I also knew that, if nothing else, I’d at least be eating well. As I’ve written about before, living with my family feels similar to sleeping in a booth in your favorite Italian restaurant. It’s the kind of home where you roll out of bed in the morning, and the tomato sauce is already simmering on the stove with a Post-it note on the refrigerator reminding you to stir it. As last semester began, I resolved to write down my family’s recipes and learn to make as many of them as I could. If nothing else, I figured, I would return to Ithaca in the spring ready to make some truly legendary dinners for my much missed friends.

As I began scribbling recipes into a little blue notebook — my chicken scratch handwriting crawling up the margins and reminding me to “add a little pancetta if you have some” or “stir every ten minutes” — I began to see it as something more than just hoarding recipes for next semester. It became a kind of grounding.

As we spend our days floating as disembodied boxes on Zoom screens, refreshing CNN for each new, alarming headline, checking Cornell’s COVID-19 alert level, internally debating whether or not it’s worth seeing someone because of the virus and wondering what in the world any of us are supposed to do after graduation in this ailing economy, we realize that our lives are dominated by uncertainty. 

There’s a perpetual kind of confusion which comes with coming of age in the COVID era –– a pervading anxiety because none of us ever know exactly what we’re doing, or what we’re supposed to be doing.
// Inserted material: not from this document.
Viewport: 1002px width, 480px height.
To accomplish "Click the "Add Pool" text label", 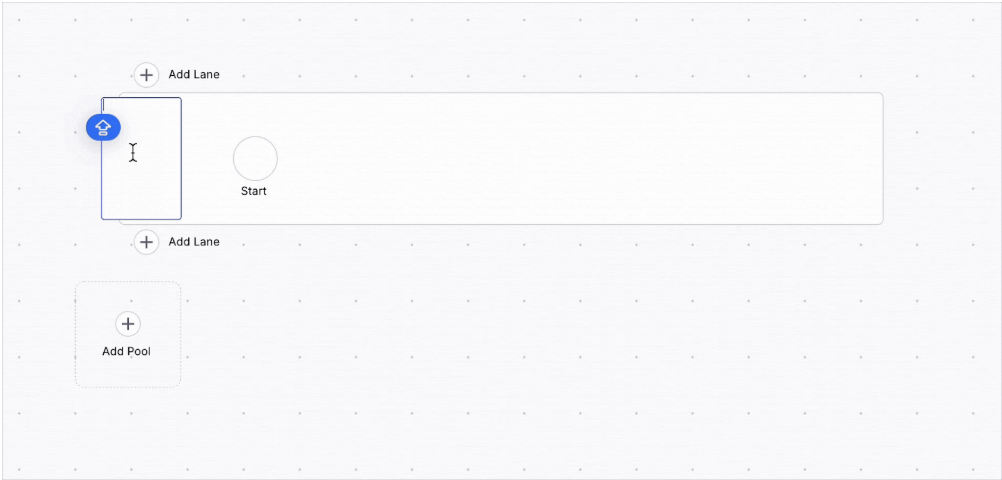I will click(x=127, y=352).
It all feels surreal in a way not made easier by the fact that everything is virtual and thereby inherently not entirely real.
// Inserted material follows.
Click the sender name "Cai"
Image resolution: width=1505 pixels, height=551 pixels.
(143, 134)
When I was at home last semester, there were ‘real’ things which kept me grounded amidst this great uncertainty. There was sauce simmering in pots on the stove. There was my father clearly enjoying himself as he planned a week’s worth of meals while ordering on the Instacart app. There was my mother dancing in the kitchen while we washed dishes together with Jefferson Airplane blaring out of the kitchen radio in the background. There was an ability to remain grounded in a time where it feels like gravity has ceased to exist, and we’re all grasping at the walls, trying to latch onto a coat hook or a doorknob to avoid floating off into Zoom space.

That grounding, those conversations I had with my parents before, during and after those dinners, genuinely helped me last semester. It helped me to avoid the dreaded Zoom fatigue we all come to feel. It helped me to keep focused on the long term perspective beyond the daily stresses of an academic semester with few breaks and added obstacles to learning. It helped me return to campus in the spring not just with a book of recipes for Italian food but a book of recipes for maintaining good mental health while pushing myself academically during these strange times.

That, in and of itself, was a result of significant privilege — the fact that we were lucky enough to have enough food on the table when so many families are struggling, the fact that I have a loving and supportive family when that unfortunately isn’t the case for everyone. There are a lot of students for whom finding comfort from their family just isn’t realistic. But I’ve come to believe that wherever you find it, whether it’s with your family or friends who come to feel like family, it’s essential as we enter another Zoom dominated semester (and one without any significant breaks) that you find ways to stay connected to the little hobbies –– the little non-virtual traditions which mean something to you.

Your mental health has to come first. On a campus where more than 40 percent of students were “unable to function academically for at least a week due to depression, stress or anxiety” even pre-COVID, we have to make a concerted effort to do the little things which fulfill us when life around us doesn’t. And when more help is needed, we can’t be afraid to ask for it

As we start this semester, fall back onto whatever fulfills you and carry it with you. For me, it’s a little blue recipe book.

Andrew V. Lorenzen is a junior in the College of Arts and Sciences. He can be reached at [email protected]. When We’re Sixty Four runs every other Tuesday this semester.